Who do we need Hashing?

It's time efficient:

Data structures Time complexity for search operation
Array O(log n)
Linked List O(n)
Tree O(log n)
Hashing O(1) best case / O(n) worst case

Some terminologies

  • Hash function - a hash function is any function that can be used to map data of arbitrary size to data of fixed size.
  • Key - input data given by user
  • Hash value - the values returned by a hash function are called hash values, hash codes, digests, or simply hashes.
  • Hash table - it is a data structure which implements an associative array abstract data type, a structure that can map keys to values.
  • Collision - a collision occurs when to different keys produce the same output as the hash value.
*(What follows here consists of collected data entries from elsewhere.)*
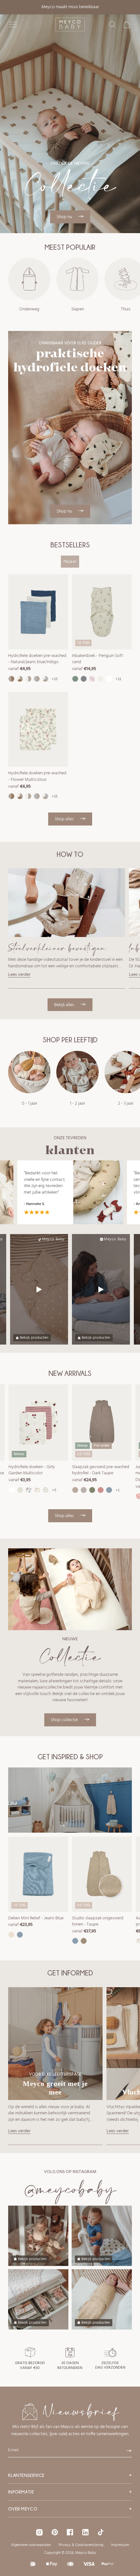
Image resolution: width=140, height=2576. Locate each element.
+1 (117, 1489)
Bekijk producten (34, 1337)
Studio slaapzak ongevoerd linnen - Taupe (97, 1921)
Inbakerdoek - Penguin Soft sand (97, 659)
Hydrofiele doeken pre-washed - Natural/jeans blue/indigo (37, 659)
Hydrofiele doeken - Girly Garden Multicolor (31, 1470)
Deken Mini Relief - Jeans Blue (35, 1918)
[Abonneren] (129, 2451)
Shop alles (65, 819)
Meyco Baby (53, 1239)
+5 (54, 1489)
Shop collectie (65, 1720)
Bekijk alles (64, 1005)
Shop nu (65, 217)
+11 (118, 678)
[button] (13, 24)
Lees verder (19, 974)
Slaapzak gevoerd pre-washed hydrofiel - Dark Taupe (100, 1470)
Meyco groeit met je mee (55, 2087)
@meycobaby (70, 2189)
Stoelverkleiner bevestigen (57, 948)
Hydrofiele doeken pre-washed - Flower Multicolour (37, 776)
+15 (55, 678)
Characteristics of a good Hash function

  • It distributes hash values uniformly accross the hash table
  • The hash function uses all the input data

Types of collision resulution techniques

There are two types of collision resolution techniques:

  • Direct Chaining

    Our hash table is not an array of hash table, it is an array of references as a linked list.
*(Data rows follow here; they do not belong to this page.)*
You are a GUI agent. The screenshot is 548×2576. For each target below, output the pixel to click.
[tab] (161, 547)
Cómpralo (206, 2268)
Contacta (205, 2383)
    When we add a value in the hash table, we add a reference to it's node.

    When there is another node that should go in the same index of the hash table, we update the next reference in the previously added node to the new node.

  • Open addressing

    • Linear probling

      We compute a hash function and see that the index in the hash table is already taken. We go to the next index and see if it's open.

    • Quadratic probing

      In case of quadratic probing, every time we have a collision, we add the collision number squared.

      First time x + 1^2 Second time x + 2^2 ...

    • Double hashing

      We have 2 hash functions - one primary, one secondary. We use the primary hash function, whenever a collision is detected, we calculate the secondary hash value and add it to the primary hash value. The result is used as the hash table index.
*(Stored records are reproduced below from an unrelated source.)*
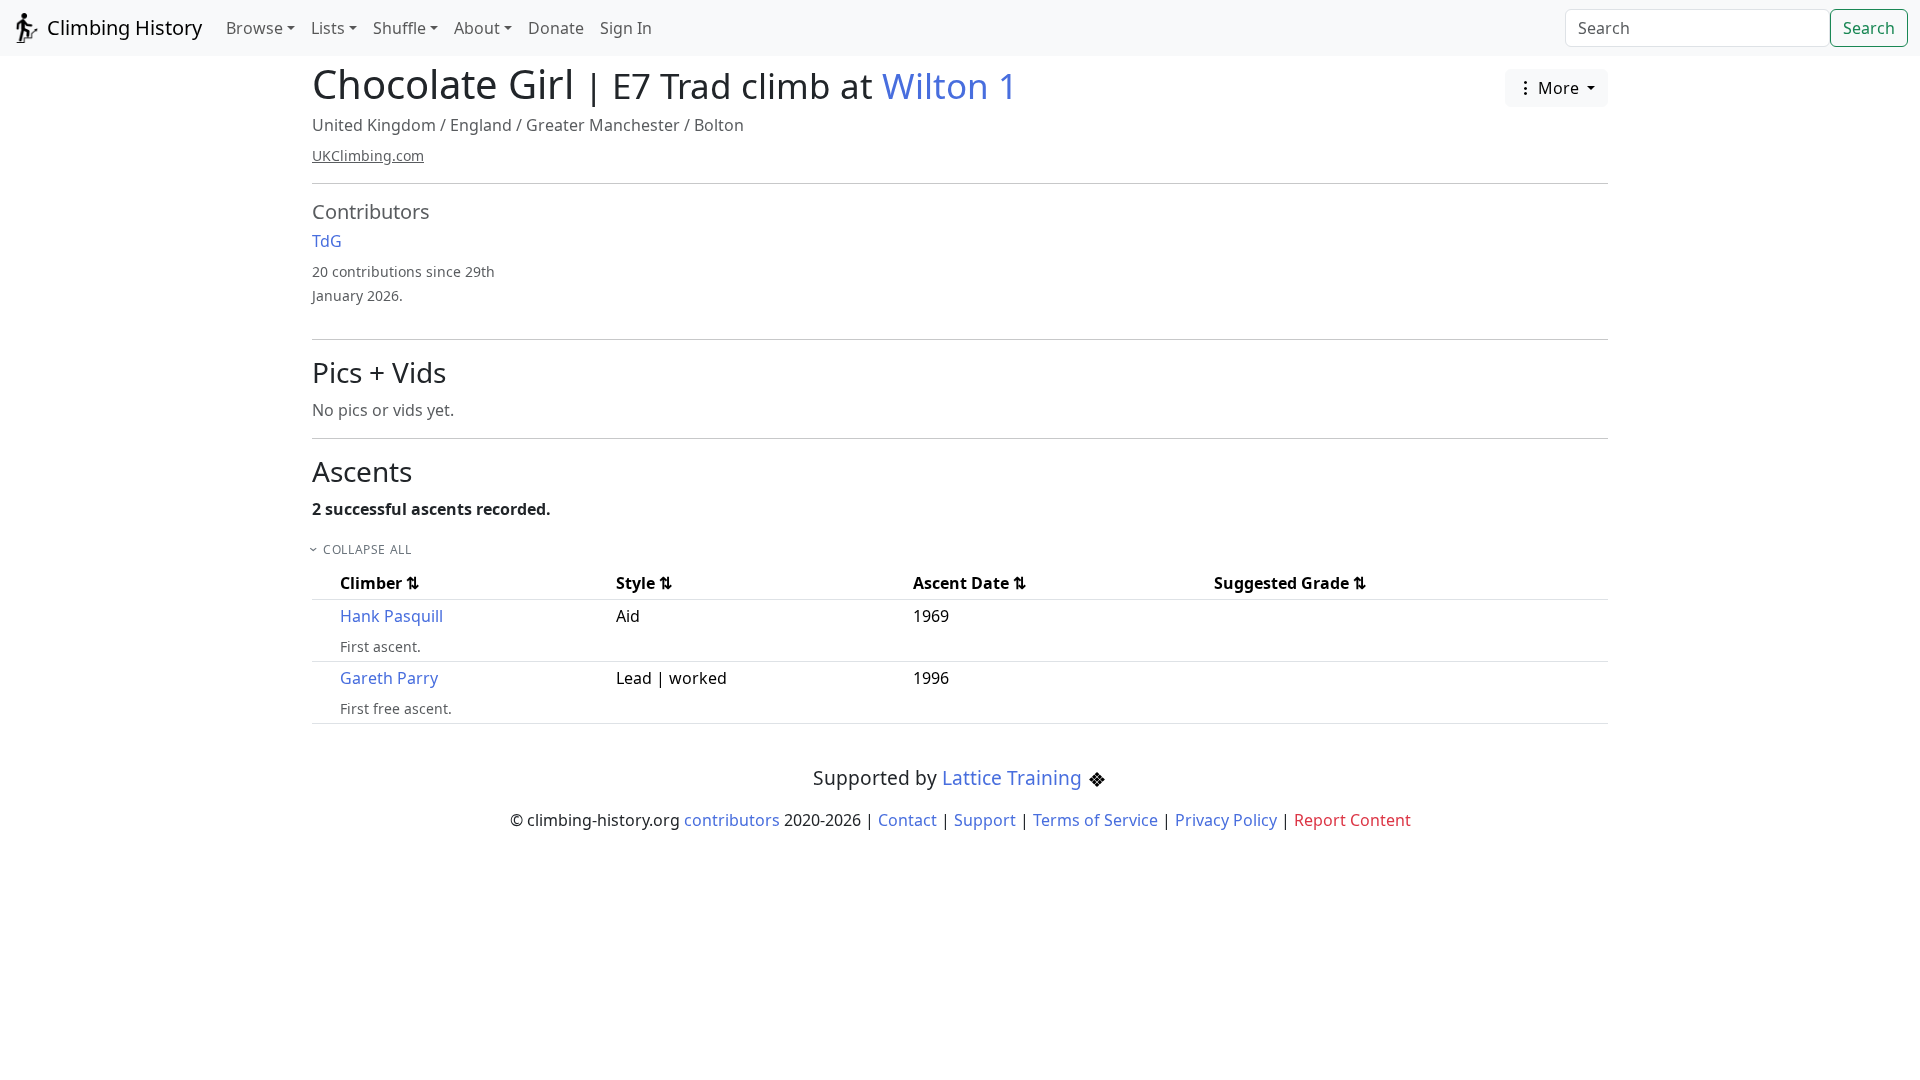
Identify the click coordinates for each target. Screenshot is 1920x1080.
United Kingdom (374, 125)
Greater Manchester (603, 125)
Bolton (719, 125)
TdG (327, 241)
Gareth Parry (389, 678)
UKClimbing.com (368, 155)
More (1558, 88)
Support (985, 820)
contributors (732, 820)
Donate (556, 28)
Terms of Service (1095, 820)
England (481, 125)
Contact (907, 820)
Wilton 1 (950, 85)
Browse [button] (254, 28)
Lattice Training (1014, 777)
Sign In (626, 28)
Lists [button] (328, 28)
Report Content (1352, 820)
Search (1869, 28)
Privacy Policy (1226, 820)
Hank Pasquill (391, 616)
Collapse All (367, 549)
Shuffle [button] (399, 28)
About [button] (477, 28)
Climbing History (122, 27)
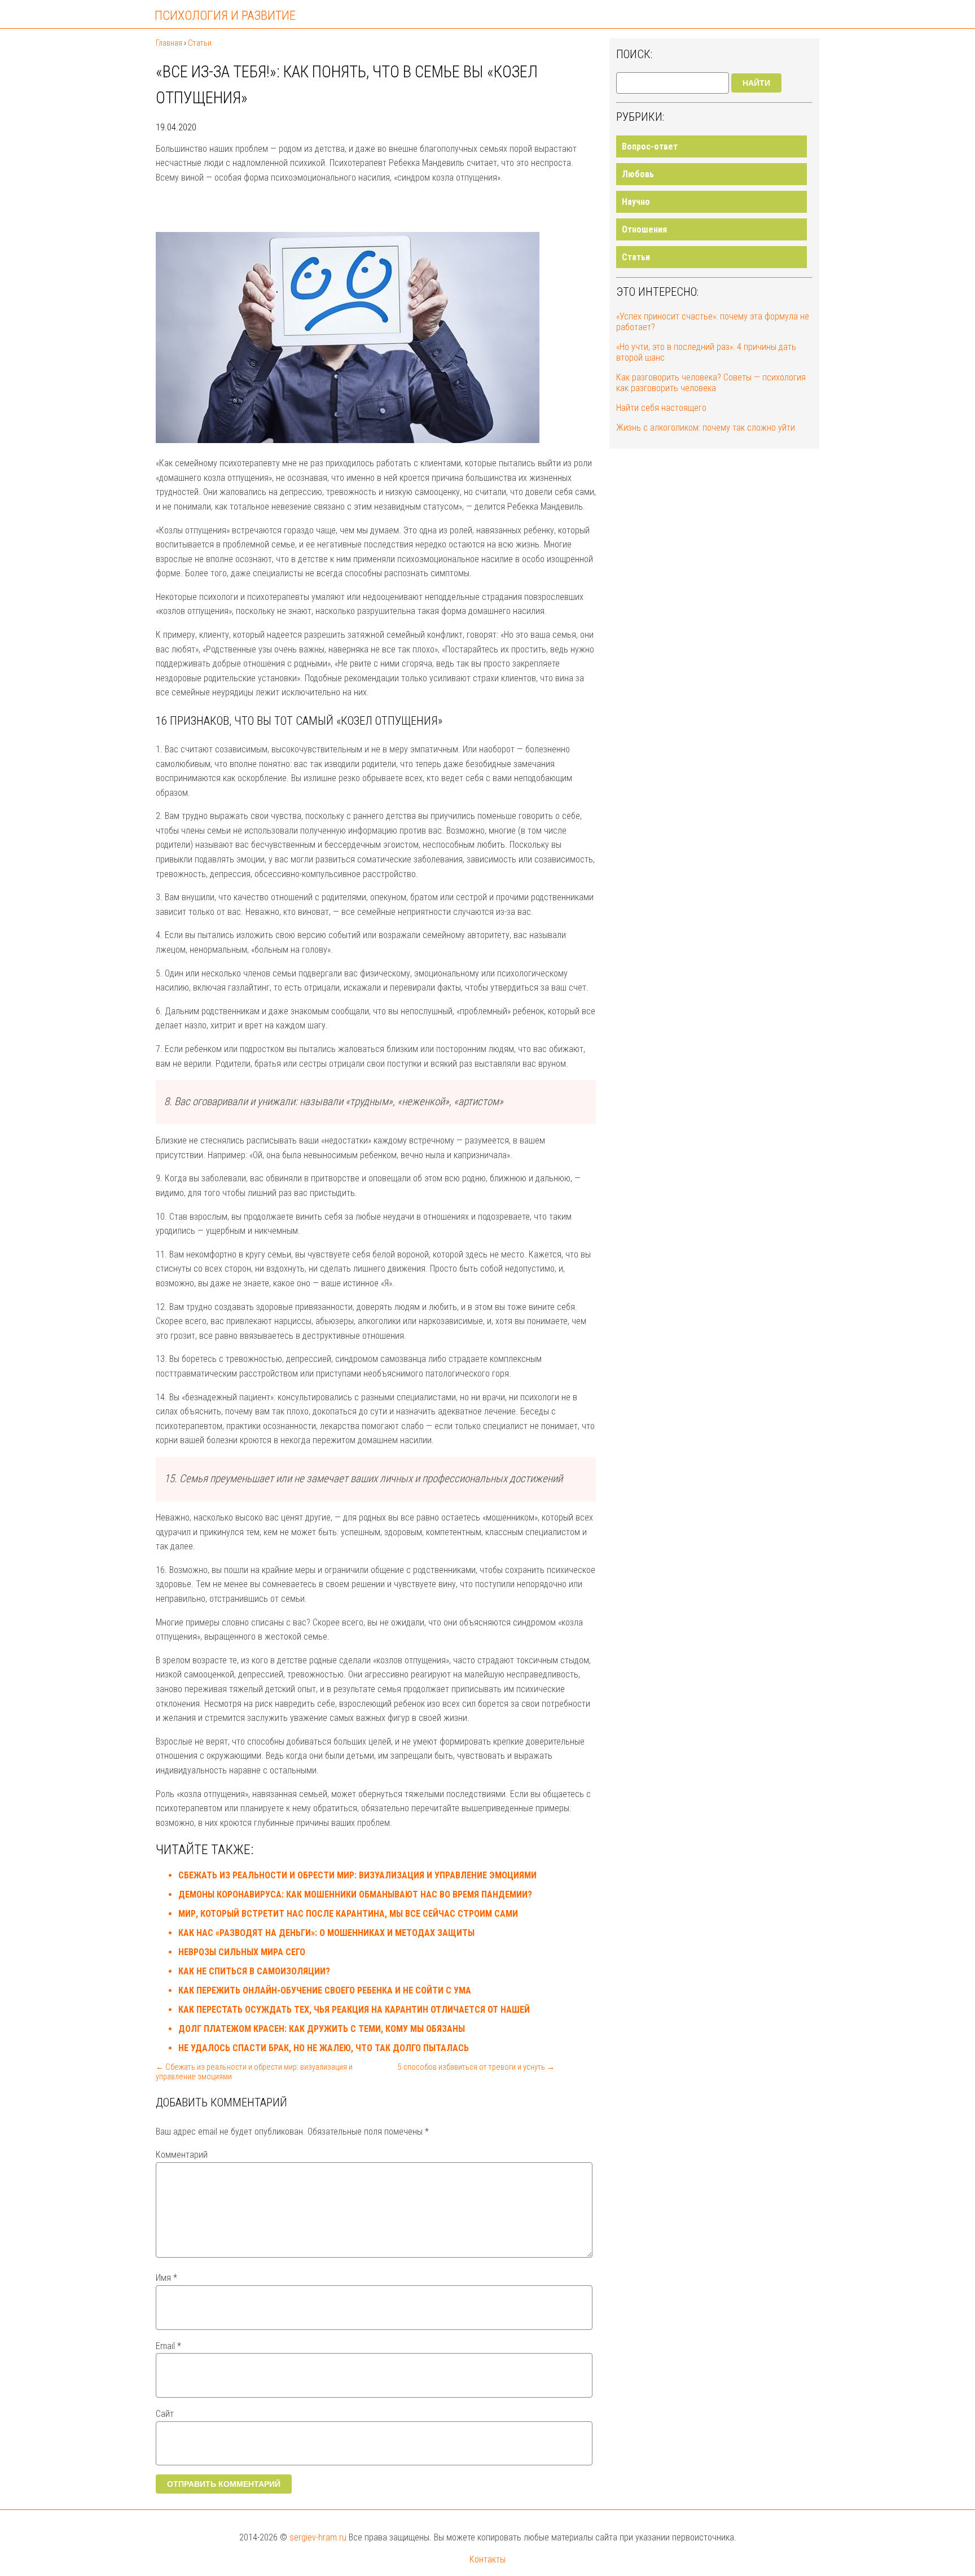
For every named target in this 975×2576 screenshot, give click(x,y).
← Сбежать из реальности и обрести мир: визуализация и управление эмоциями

      If the collision is still there, we multiply the secondary hash value with the collision number and add it to the primary hash value.

      PrimaryHashFunction + (1 * secondaryHashFunction()) PrimaryHashFunction + (2 * secondaryHashFunction()) PrimaryHashFunction + (3 * secondaryHashFunction()) ...

What happens when the hash table is full?

  • Direct chaining:
    • Situation will never arise
  • Open addressing:
    • Need to create 2x size of current hash table and redo hashing for existing keys.

Pros & Cons of collision resolution techniques

  • Direct chaining
    • No fear of exhausting hash table buckets
    • Fear of big linked lists (can effect performance big time)
  • Open addressing
    • Easy implementation
    • Fear of exhausting hash table buckets
  • If input size is known then always use "open addressing", else can use any of two.
  • If deletion is very high, we should always go with direct chaining.

Practical uses of hashing

  • Password verification
  • File systems - mapping files to a physical location on disk

Pros & Cons of hashing

Pros: - On an average insertion/deletion/search operation takes O(1) time

Cons: - In the worst case insertion/deletion/search might take O(n) time (when hash functions are not good enough).